"Die Schneiderin der Träume": Das Recht auf Träume

Von Silvia Nagl   12.Jänner 2019

Indien: Eine junge Frau aus ärmlichen Verhältnissen wird Witwe. Ihr Weg im Dorf ist vorgezeichnet: Sie wird im Haus der Schwiegermutter versteckt, neues Lebensglück bleibt ihr verwehrt. Doch Ratna zieht in die Millionenmetropole Mumbai, arbeitet als Hausangestellte bei einem Mann der Oberschicht. Und sie hat einen Traum: Sie will Schneiderin werden, sich selbstständig machen. Hauptdarstellerin Tillotama Shome zeigt Lebensfreude, Durchsetzungskraft, Konsequenz und Mut.

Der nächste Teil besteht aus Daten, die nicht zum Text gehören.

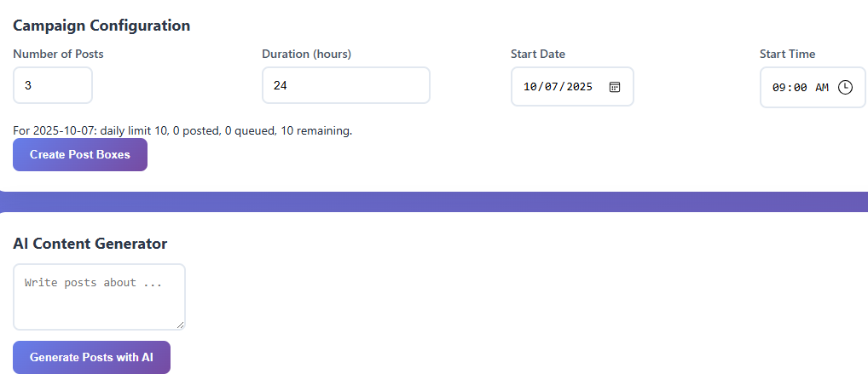Click the Number of Posts label
The width and height of the screenshot is (868, 380).
coord(58,54)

Die indische Regisseurin Rohena Gera erzählt in ihrem Spielfilmdebüt behtusam und leise, mit ruhigen Kameraeinstellungen davon, wie das indische Gesellschaftssystem nach wie vor funktioniert: Hausangestellte haben Tag und Nacht für ihre Herrschaften da zu sein und werden von diesen wie Luft behandelt. Ihr "Sir" (so auch der Originaltitel des Films) wurde in den USA ausgebildet, kehrt nach Indien zurück, weil er die Baufirma des Vaters übernehmen soll. Auch er kann nicht aus seiner Kaste, seiner Gesellschaftsschicht, ausbrechen. Somit sind beide irgendwie gefangen. Aus dem Chef-Angestellten-Verhältnis entwickelt sich Vertrautheit und Zuneigung. Doch die Regisseurin verzichtet auf Heile-Welt- Romantik: Solch eine Liebe kann und darf nicht sein.

Der Film zeigt die Welt von Ratna mit farbenprächtigen Saris, bunten Straßenfesten, lauten Marktsituationen, im Appartement ihres melancholischen Chefs ist es eher dunkel. Der Film wurde übrigens in Indien noch nicht gezeigt.

"Die Schneiderin der Träume", F/IND 2018; 100 Min.